Gather every line of the data below that contains the word "section".

## Start Recorded information

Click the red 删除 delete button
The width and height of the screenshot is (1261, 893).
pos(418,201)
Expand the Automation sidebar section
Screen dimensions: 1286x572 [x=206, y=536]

## End Recorded information

▸ Task solution
Expand the Automation sidebar section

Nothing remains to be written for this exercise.